During Lohengrin’s spellbinding narration, when the secret knight tells the Brabanters of his service to the Grail and of his father Parsifal, Spyres reads from a sacred text and distributes its leaves to the citizens. For Wagner, the words weigh heavily, and the words always count. Spyres had told me of his respect for the French Wagnerian tradition and its devotion to “the beauty of the text”. His own clarity of diction, and suppleness of line, consistently allows the libretto to glow. For his part, Rousset emphasises his wish “to get back to the text” with Wagner and restore a Lieder element to the performance of his work.

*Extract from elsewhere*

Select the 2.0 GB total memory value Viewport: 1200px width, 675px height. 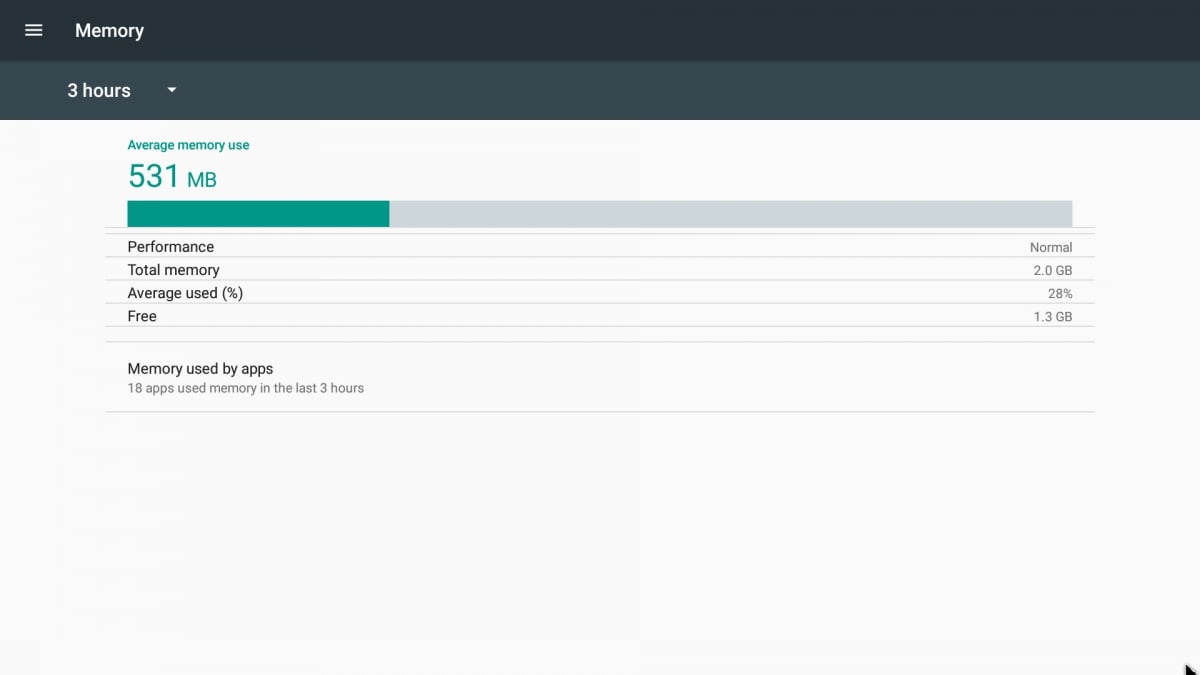[x=1054, y=270]
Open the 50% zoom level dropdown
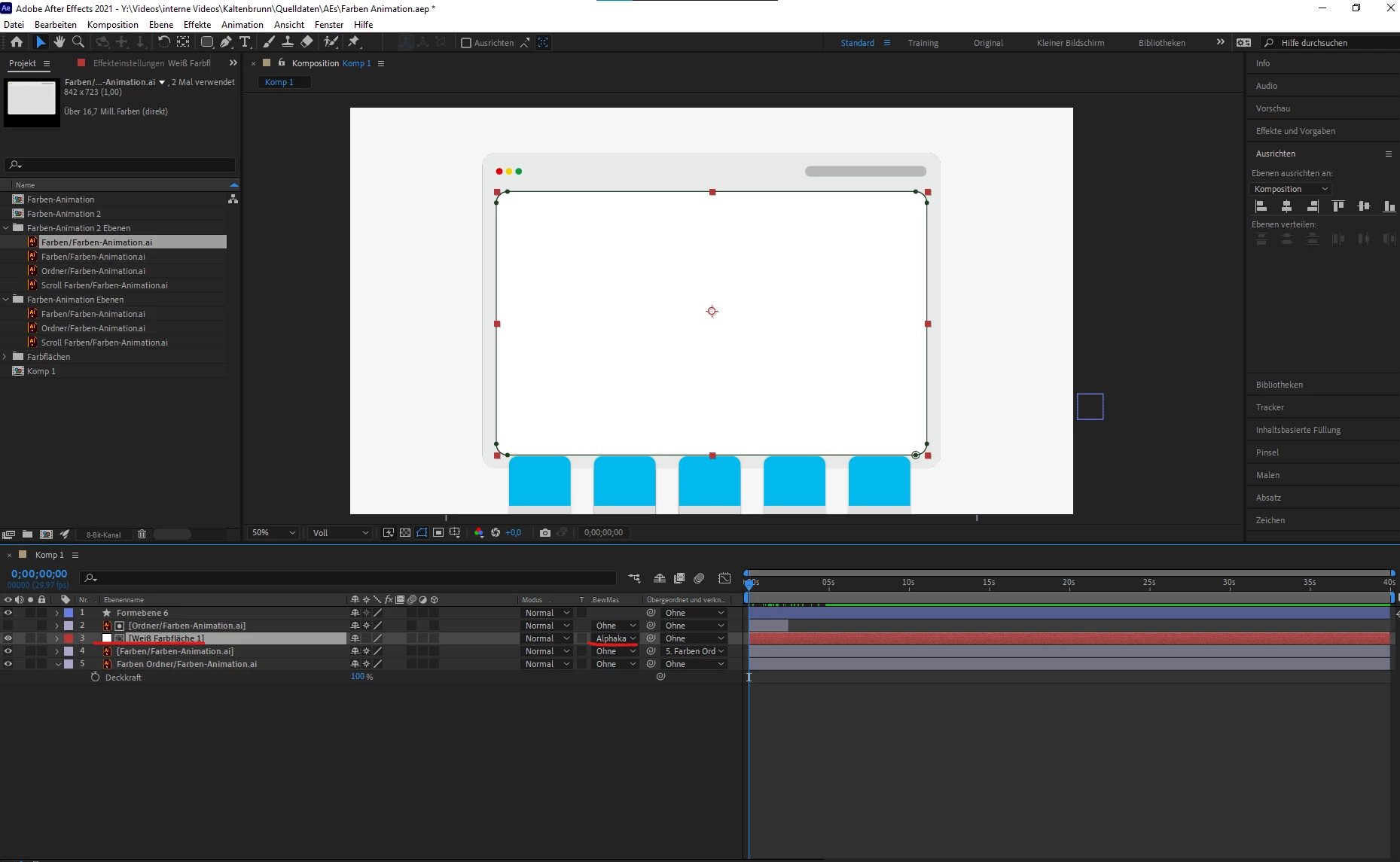The height and width of the screenshot is (862, 1400). point(274,532)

And Strasbourg is nothing if not a town of words. The free imperial city where Johannes Gutenberg experimented with moveable type during his decade’s residence (1434-1444) will take over from 23 April as Unesco’s World Book Capital for a year. Celebratory events include a festival devoted to ideas of Utopia, with Lohengrin itself as an early, distinctly ambiguous, part of the programme.

Wagner’s music-drama knows that knightly redeemers vanish, heaven-sent promises fail to materialise, and ideal cities crumble. I can happily report, however, that in Strasbourg Utopia takes the form of a variety of first-rate independent bookshops inconceivable in any British city of this size. (Invidious to name names, but if you visit don’t miss not only the all-purpose Librairie Kléber but the utterly delightful Quai des Brumes). No British region will ever support opera with the generosity that lets the Strasbourg company and its grand premises excel (pictured above by Boyd Tonkin). The city’s bookshop profusion, however, stems from the long French history of state-mandated protection for literary retailers. This led, most recently, to the enforcement of a book-delivery tax designed to curb the power of Amazon. Yes, readers do pay in some fashion for these well-stocked havens that seem, in the historic centre, to flourish on almost every street. But then salvation, as Lohengrin teaches us, has always called for a measure of sacrifice.